=== WORK TO COMPLETE ===
Down to the last line below, write out every line exactly, starting with the one that contains "Click the Закрыть label to close the card" and leaving out the pictures.

Dataset entries
========================================================================

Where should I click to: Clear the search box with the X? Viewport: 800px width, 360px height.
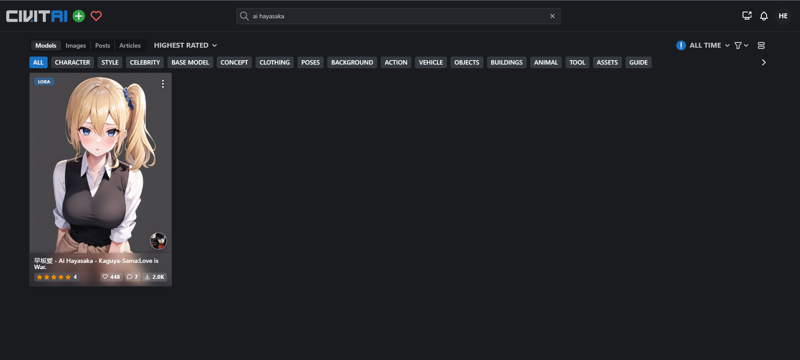[x=552, y=16]
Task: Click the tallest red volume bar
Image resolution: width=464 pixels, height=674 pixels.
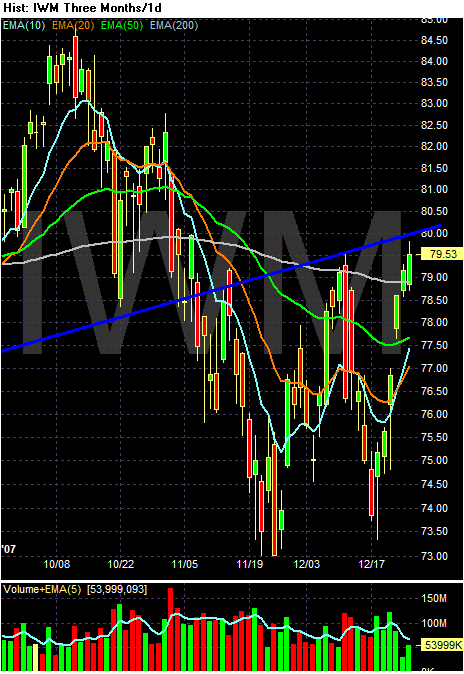Action: pyautogui.click(x=170, y=629)
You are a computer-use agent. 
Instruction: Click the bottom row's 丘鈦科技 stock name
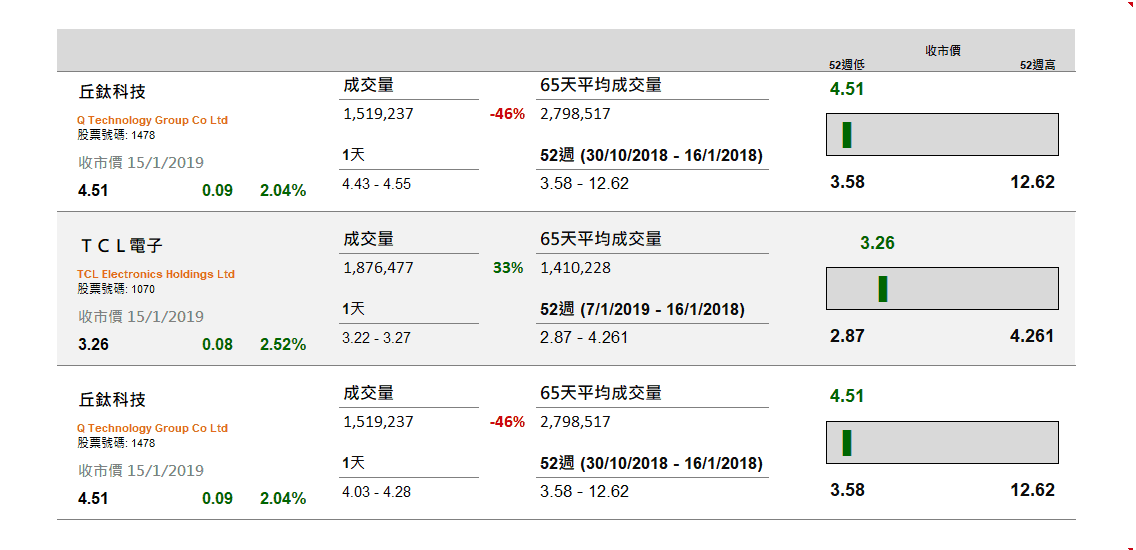(x=112, y=399)
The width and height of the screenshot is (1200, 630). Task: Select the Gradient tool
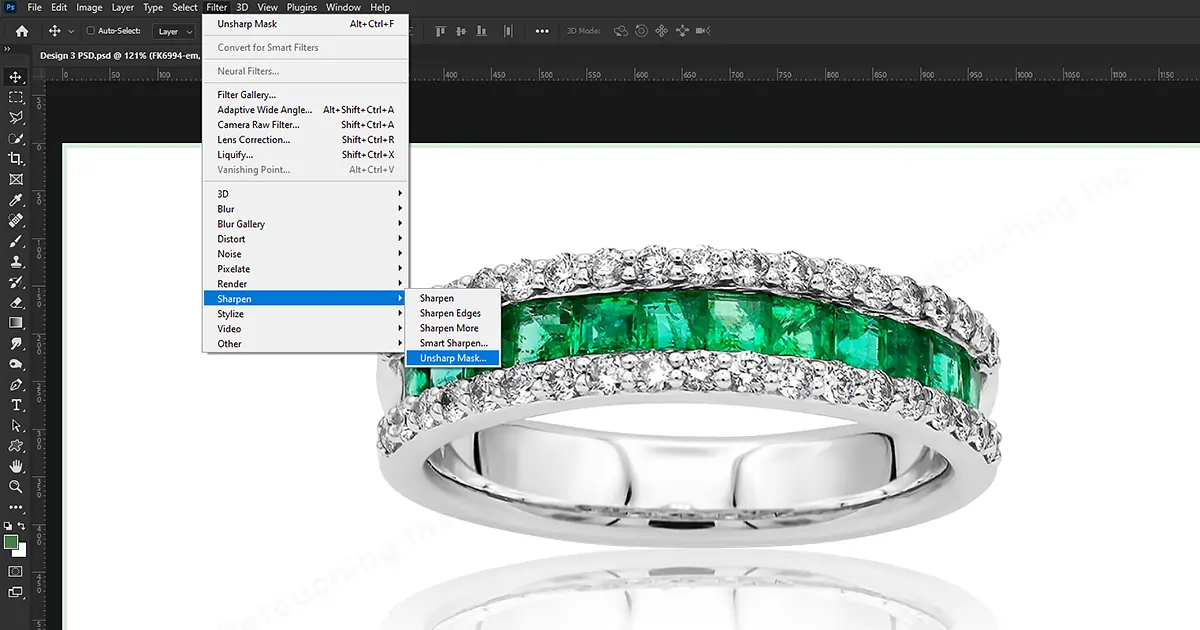tap(15, 322)
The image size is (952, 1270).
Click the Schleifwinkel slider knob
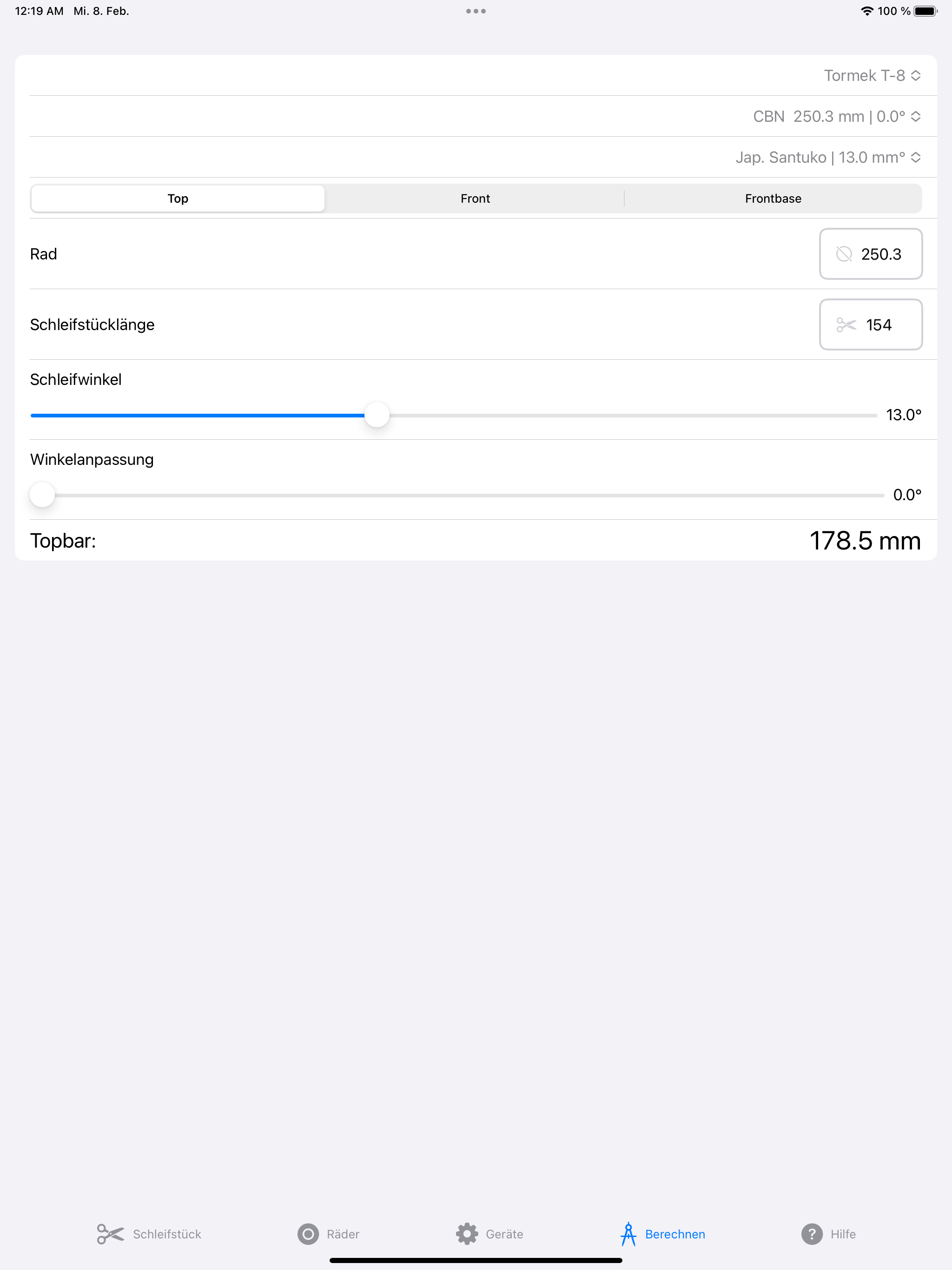pos(377,415)
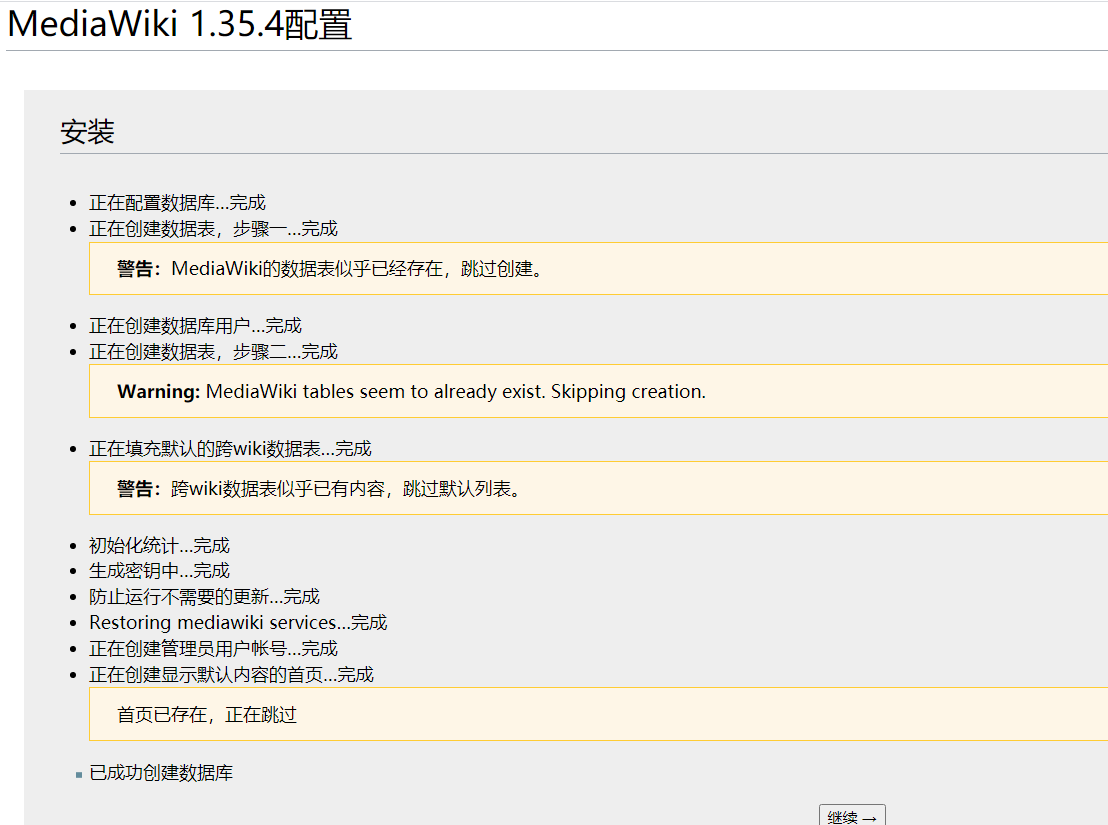Select the 初始化统计...完成 list item
The width and height of the screenshot is (1108, 825).
[x=159, y=545]
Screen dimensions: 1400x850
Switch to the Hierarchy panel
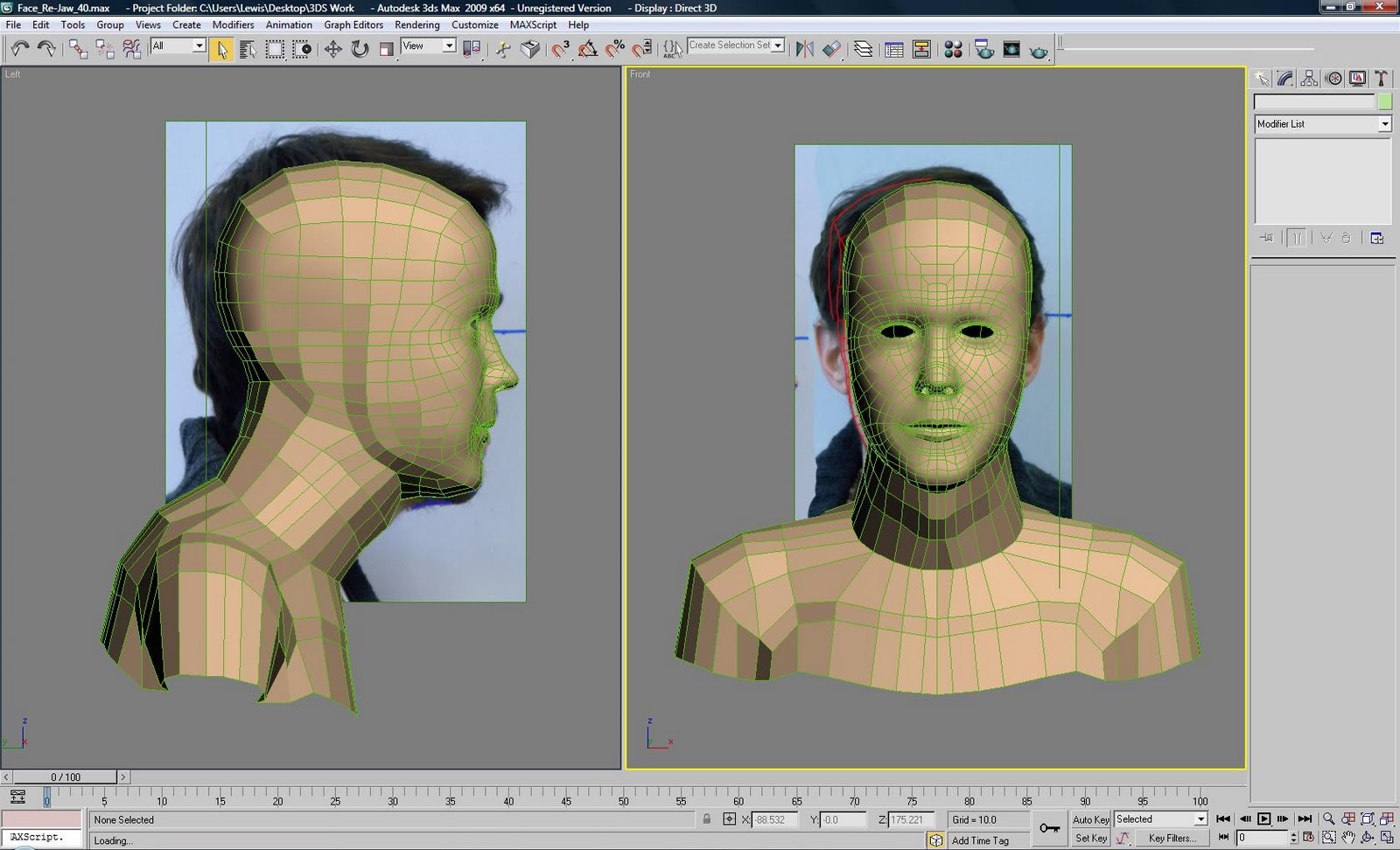(1309, 79)
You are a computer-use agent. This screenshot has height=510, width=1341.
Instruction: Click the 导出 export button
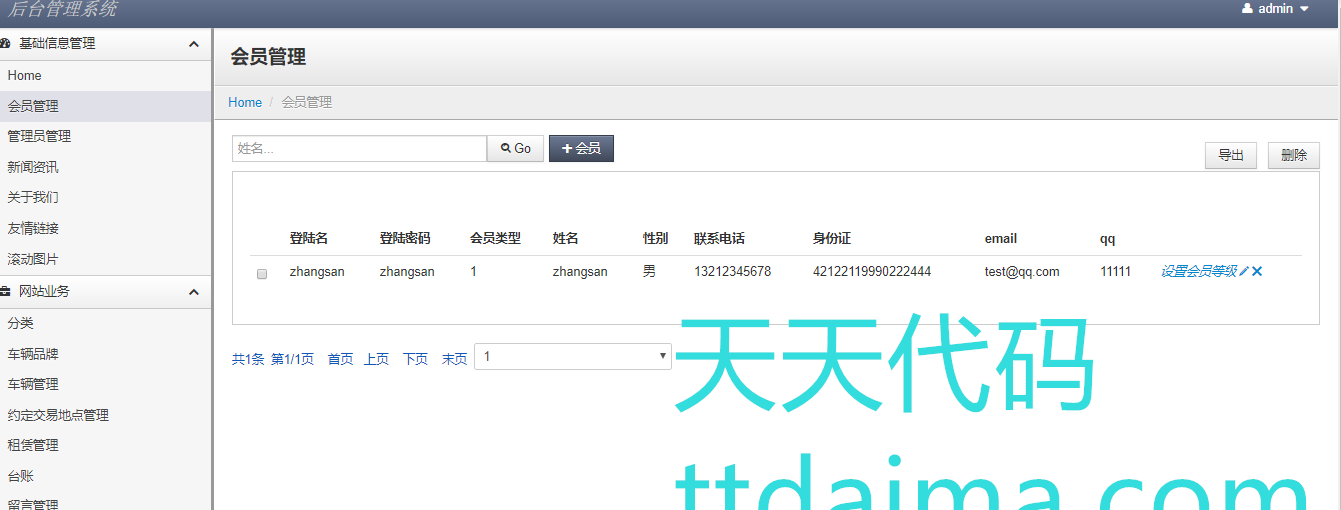tap(1230, 156)
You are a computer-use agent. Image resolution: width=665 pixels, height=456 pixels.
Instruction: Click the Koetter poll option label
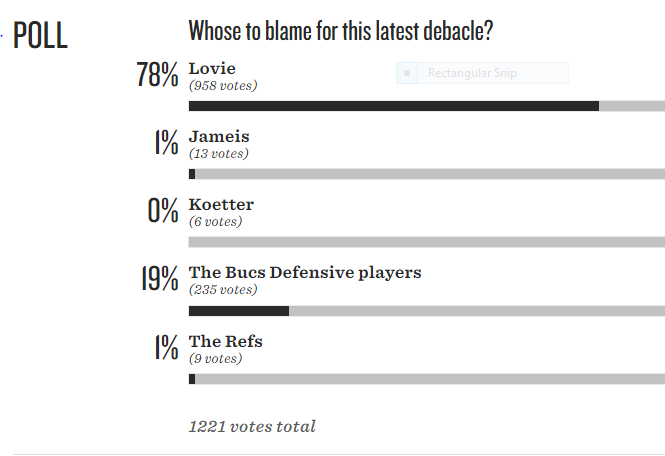coord(221,204)
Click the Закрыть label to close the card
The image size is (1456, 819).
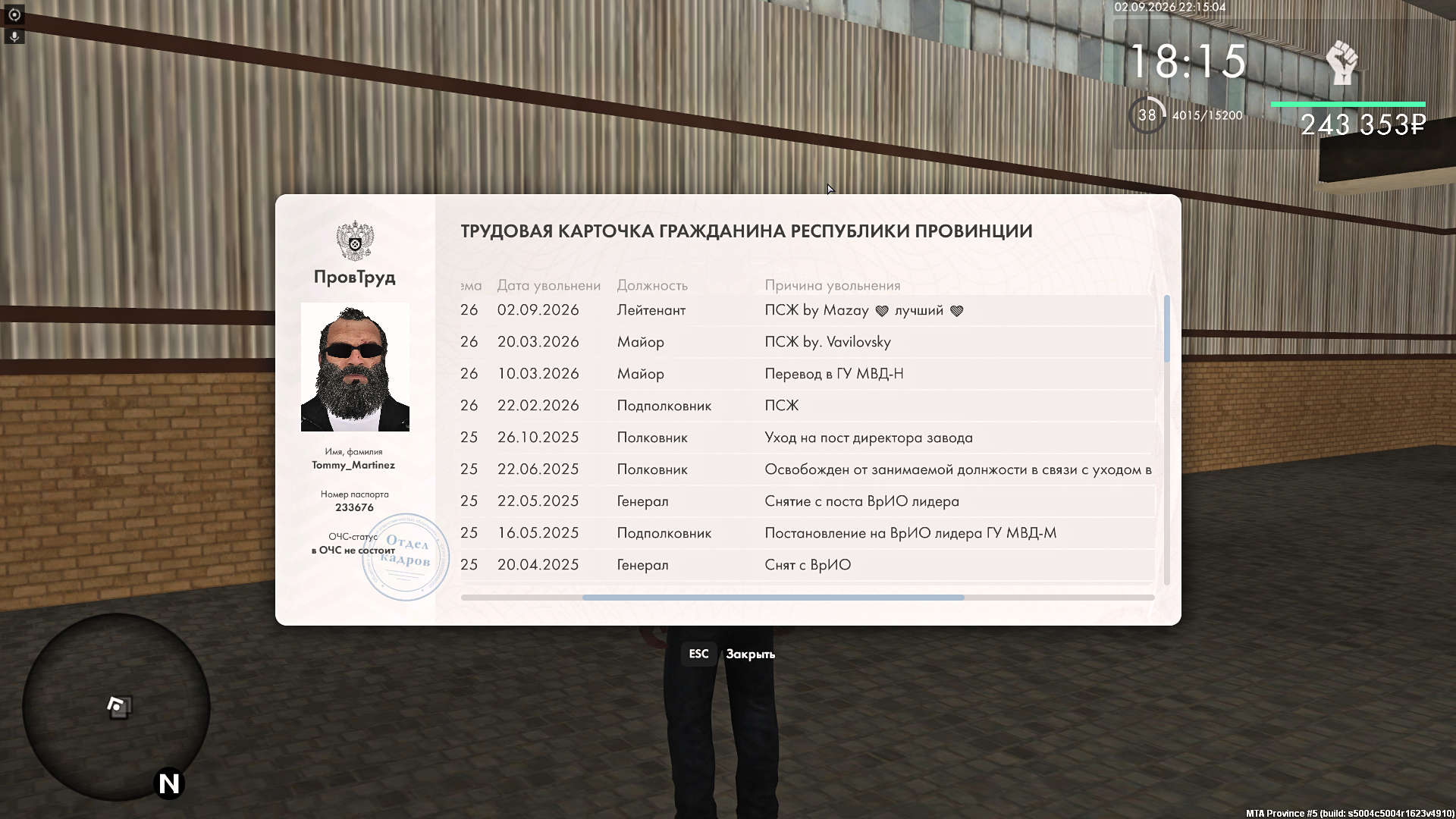750,654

========================================================================

=== SOLUTION TO THE PROBLEM ===
Click the Закрыть label to close the card
The image size is (1456, 819).
750,654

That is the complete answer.